Europa Gut zu Kindern

Eine Studie des Weltkinderhilfswerks Unicef zeigt: Deutschland tut im Vergleich zu anderen Staaten relativ viel für Eltern.

Von Ulrike Heidenreich

Für die Länder dieser Welt gibt es die abstrusesten Ranglisten. Im Glücksatlas etwa stehen die Finnen ganz vorne (Deutschland auf Platz 15), das reichste Land ist Katar, das korrupteste Land soll Somalia sein, in Monaco ist die Lebenserwartung am höchsten. Man kann sich über diese Rankings lustig machen - oder sie ernst nehmen. Das UN-Kinderhilfswerk Unicef hat nun eine Liste zur Familienfreundlichkeit in 31 Nationen Europas aufgestellt, über die sich das Nachdenken lohnt: Schweden rangiert ganz vorne. Deutschland liegt auf dem sechsten Platz beim Angebot an bezahltem Mutterschafts- und Vaterschaftsurlaub sowie der Kleinkinderbetreuung. Schlusslicht ist die reiche Schweiz.

Die Autoren der Unicef-Studie haben die Familienpolitik nach klaren Kategorien eingeteilt: die Dauer der Elternzeit für Frauen und Männer bei vollem Gehalt, der Anteil exklusiver Väter-Monate, die Betreuungsangebote für Krippenkinder unter drei Jahren und jene für Kindergartenkinder zwischen drei bis sechs Jahren. Die Forscher stützen sich auf Zahlen von 2016. Weil gerade in den vergangenen Jahren die Einsicht in die Notwendigkeit der Vereinbarkeit von Familie und Beruf in Gesellschaft und Politik zugenommen hat und sowohl Quantität wie Qualität in der Kinderbetreuung kräftig ausgebaut wurden, dürften die Zahlen heute für Deutschland sogar noch besser aussehen. Bundesfamilienministerin Franziska Giffey (SPD) hob am Donnerstag angesichts der Studie denn auch "positive Entwicklungen" hervor: "Einerseits braucht es eine individuelle Geldleistung für die Familien und andererseits eine starke institutionelle Förderung mit guter Betreuung in Kita, Schule, Hort."

In Deutschland können Eltern 43 Wochen Elternzeit beanspruchen. Der Väter-Wochen-Anteil liegt laut Unicef bei 5,7 Wochen. Ein Drittel der Kinder unter drei Jahren sei regelmäßig in der Krippe oder bei der Tagesmutter. 92 Prozent der Drei- bis Sechsjährigen sind im Kindergarten.
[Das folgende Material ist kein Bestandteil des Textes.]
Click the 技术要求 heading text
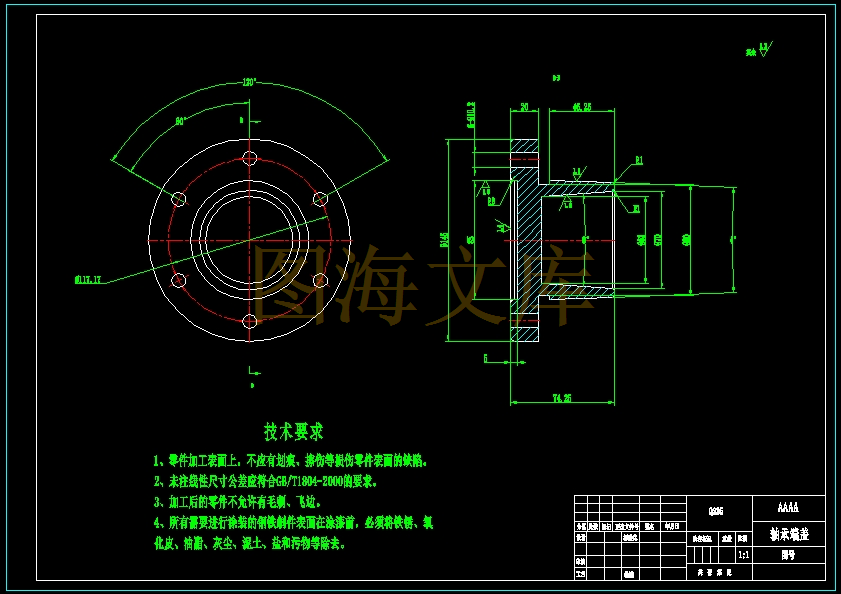[294, 431]
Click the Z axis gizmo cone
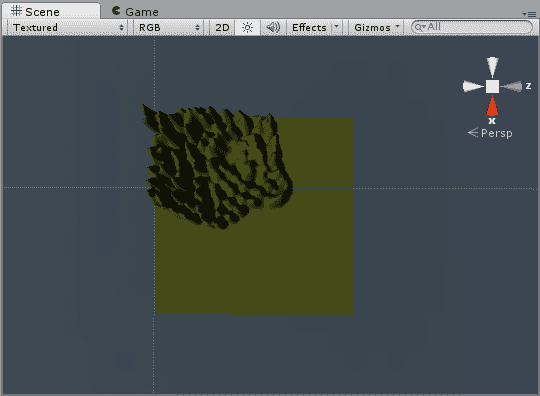 (511, 86)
In Schweden gehen 97 Prozent der Drei- bis Sechsjährigen in eine Kita

In Schweden, dem Spitzenreiter bei der Familienfreundlichkeit, gibt es 35 Wochen Elternzeit bei vollem Gehalt. Rund die Hälfte aller Kleinkinder unter drei Jahren belegte einen Betreuungsplatz. Bei den Kindern zwischen drei und sechs Jahren lag die Betreuungsquote bei etwa 97 Prozent. Auf der Rangliste folgen: Norwegen, Island, Estland und Portugal. Estland bietet Frauen mit 85 Wochen den längsten bezahlten Mutterschutz, es folgen Ungarn mit 72 Wochen und Bulgarien mit 61 Wochen. "Wir brauchen Regierungen, die Eltern dabei unterstützen, ein Umfeld für die Pflege von Kleinkindern zu schaffen", sagte Henrietta Fore von Unicef. Ihre Organisation hält mindestens sechs Monate bezahlte Elternzeit für angemessen und einen selbstverständlichen Zugang zu guter Betreuung.

Im Argen liegt es laut der Untersuchung damit besonders in Irland, Großbritannien, Zypern, Griechenland und der Schweiz, die mit acht Wochen bezahltem Mutterschutz auf dem letzten Platz landete. Nicht also marode Staatskassen sind der Grund für mangelhafte familienpolitische Leistungen, es ist eine Frage der Haltung: So hat es in skandinavischen Ländern wie Schweden schon immer zur Lebensweise gehört, dass der Staat Einfluss auf die Gestaltung des Familien- und Arbeitslebens haben darf. In der Schweiz wird dies eher als reine Privatsache gesehen.

Schlechter noch in Sachen Familienfreundlichkeit stehen laut Unicef außereuropäische Industriestaaten da: Australien, Neuseeland und die USA. Deren Zahlen zur Kinderbetreuung waren nicht valide oder vergleichbar. Der Anspruch auf bezahlte Elternzeitwochen liegt für Amerikanerinnen liegt bei: null.